I totally understand getting tired of the pro-AI hype… That’s why I started my “Back to School with GPT-5” article with “the good news for teachers deathly tired of the AI hype-train”!
I’m also a bit tired of the argument that “the genie is out of the bottle and we’re just going to have to learn to live with it”, but, unfortunately, we can’t simply dismiss this the same way because this argument is actually true—which is why these discussions are so important.
I mostly don’t look to AI to aid in the creative process, partly because I am wary of letting it into that sacred space. But I have found various technological tools to be helpful in that process in various ways: I composed the theme music I use for my Geek Orthodox podcast using loops in Apple’s Garage Band—without that technological aid, I simply do not have the skill or the developed talent to make music of that calibre. A friend of mine showed me how he has used ChatGPT to write lyrics for songs that he then put to music using Suno, thereby creating songs that deeply expressed the emotional experiences he was going through and which were thus immensely helpful to him. It seems to me that part of what we need to discern is how these new technologies can best be used, and in what ways they may become dangerous to us.
One problem that I think AI is highlighting in the creative space (in ways analogous to the problems that I see it highlighting in the educational space) is what you yourself note: the commodification of art. Making a living as an artist has long been a problem… I suspect it worked a bit better before the Romantic Era, when artists were seen more as artisans, but the problem goes all the way back to the beginning of art, I think, as well as all the way forward (showing up, for me, in my “What Is My Writing Worth?” post, here on Substack).
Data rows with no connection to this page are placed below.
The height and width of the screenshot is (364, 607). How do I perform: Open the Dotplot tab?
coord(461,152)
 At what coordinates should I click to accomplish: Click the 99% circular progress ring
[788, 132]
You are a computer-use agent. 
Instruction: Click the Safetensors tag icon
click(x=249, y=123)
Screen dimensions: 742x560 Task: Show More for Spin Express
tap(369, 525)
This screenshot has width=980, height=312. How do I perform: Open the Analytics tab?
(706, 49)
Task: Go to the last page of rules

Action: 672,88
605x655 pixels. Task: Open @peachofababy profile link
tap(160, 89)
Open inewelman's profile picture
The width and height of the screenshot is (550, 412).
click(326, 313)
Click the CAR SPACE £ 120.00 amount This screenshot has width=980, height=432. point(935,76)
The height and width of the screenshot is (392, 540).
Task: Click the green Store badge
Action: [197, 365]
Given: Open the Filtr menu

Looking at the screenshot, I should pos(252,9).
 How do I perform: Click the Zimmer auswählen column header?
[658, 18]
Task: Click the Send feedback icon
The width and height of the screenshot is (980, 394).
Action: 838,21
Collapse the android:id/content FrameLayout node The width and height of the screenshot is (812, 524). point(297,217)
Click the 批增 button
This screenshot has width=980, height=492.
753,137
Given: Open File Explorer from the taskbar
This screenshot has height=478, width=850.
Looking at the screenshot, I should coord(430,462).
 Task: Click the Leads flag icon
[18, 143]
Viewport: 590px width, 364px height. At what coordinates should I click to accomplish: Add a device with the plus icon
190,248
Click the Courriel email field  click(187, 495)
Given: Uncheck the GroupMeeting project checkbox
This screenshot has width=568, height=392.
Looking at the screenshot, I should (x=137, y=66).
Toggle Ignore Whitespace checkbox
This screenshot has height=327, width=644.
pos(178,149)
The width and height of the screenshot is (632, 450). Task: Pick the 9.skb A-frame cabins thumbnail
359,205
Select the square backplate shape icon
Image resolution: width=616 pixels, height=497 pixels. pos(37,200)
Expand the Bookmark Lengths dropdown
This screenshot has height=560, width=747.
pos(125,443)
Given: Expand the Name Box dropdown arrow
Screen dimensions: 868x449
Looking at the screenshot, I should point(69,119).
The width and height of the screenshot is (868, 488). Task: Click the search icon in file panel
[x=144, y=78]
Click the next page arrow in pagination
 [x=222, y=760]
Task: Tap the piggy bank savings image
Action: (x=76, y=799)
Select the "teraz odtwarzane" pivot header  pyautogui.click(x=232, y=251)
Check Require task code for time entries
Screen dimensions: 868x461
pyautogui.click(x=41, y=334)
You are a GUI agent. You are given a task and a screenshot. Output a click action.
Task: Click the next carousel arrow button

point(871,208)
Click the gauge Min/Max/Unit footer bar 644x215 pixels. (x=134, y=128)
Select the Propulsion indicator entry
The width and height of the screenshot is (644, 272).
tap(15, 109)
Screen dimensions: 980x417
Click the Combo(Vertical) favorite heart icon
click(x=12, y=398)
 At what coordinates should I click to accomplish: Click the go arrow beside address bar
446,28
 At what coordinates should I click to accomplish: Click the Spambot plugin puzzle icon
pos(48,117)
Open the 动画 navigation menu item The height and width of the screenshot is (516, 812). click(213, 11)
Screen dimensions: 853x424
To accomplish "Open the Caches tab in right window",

But art is ultimately not so much a commodity as it is communication. I am personally trying to move back to a model where people shared artwork (music, writing, drawings, etc.) with people they were in relationship with. This is what my granddad and his siblings did with their wiring and poetry. This is what you see happening in the piano recitals and poetry readings in Jane Austen’s novels and in Anne of Green Gables. This is not to say that great art can’t be a commodity of sorts, especially if it achieves world-wide provenance, but our exclusive economic focus on such commodities as commodities has devalued and driven out of the public space any lesser talents and artworks that may, in some ways, have at least equal value in terms of their impact in and through personal relationships.
AI may be useful in aiding and supplementing this foundational form of artwork, but, because such communication is primarily personal, it can never replace it.